# Guitar lesson prices?



## ElmerFudd (Feb 10, 2006)

Daughter wants to get lessons for Christmas, what kind of prices should I expect? Any suggestions on people or places to use?

She is 17, other than a friend trying to show her a few things, and watching a few YouTube's, she has no experience.

Guitar is electric, her music type is typical 17yo girl choices, although she has started listing to some of the classics (AC/DC, Floyd, Zeppelin, Ozzy, etc...(I'm working on it)).

What should I look for /ask about in lessons? Options are open, but thinking about weekly 1/2 or 1 hr. lessons for @ 3 months, then adjusting as needed depending on how she is progressing, etc... Suggestions on amount of lessons, weekly / bi weekly, 1hr., 1/2hr?
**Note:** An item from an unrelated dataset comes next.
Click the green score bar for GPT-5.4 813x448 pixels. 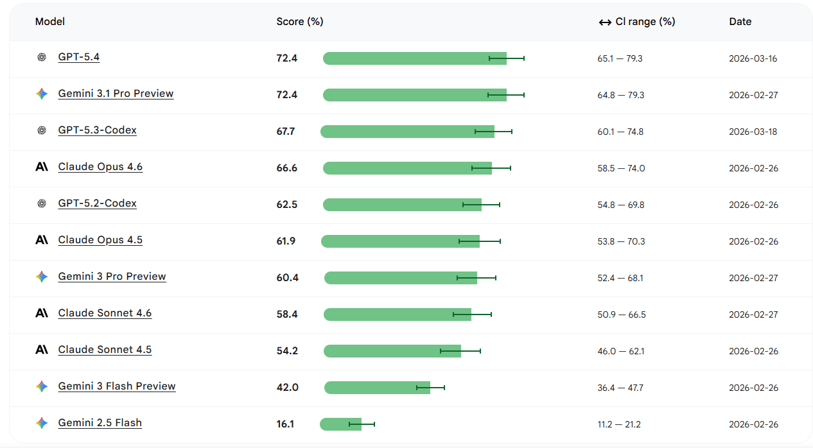(x=415, y=58)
She is in band at school, so she has a basic understanding of music, hopefully that should help.

I live @ Deer Park, but weekly travels (my other kid's routines) include Pasadena; Clear Lake; League City. So the wife is willing to drive get her there, if we can work out a schedule.

I've also wanted to learn for a while, thoughts on combining her and my lessons? My experience is even less, although I have several guitars, I don't even know how to hold them


----------



## wakeupluis (Feb 16, 2006)

My son is taking lessons from a guy in Village Grove. He has different rates for group vs private lessons. My son is in the group lesson for beginner its $79 a month and you go once a week to his house. I do not remember if he had a sign up fee or not. If you are interested I will get the info for you. Let me know via PM


----------



## Bruce J (Jun 27, 2004)

I just recommended starting with lessons at www.justinguitar.com. Very highly recommended and free (but he asks for voluntary donations which he well earns). Otherwise personal lessons will probably run you about $50-70 an hour, and I'd recommend an hour. A half hour goes by so quickly I don't know what anyone could really learn in that time. Lesson frequency would just depend on how quickly she is absorbing the material, how much she is practicing on the other days, etc. Once a week would be good if she's really working hard at it, otherwise maybe once every other week.


----------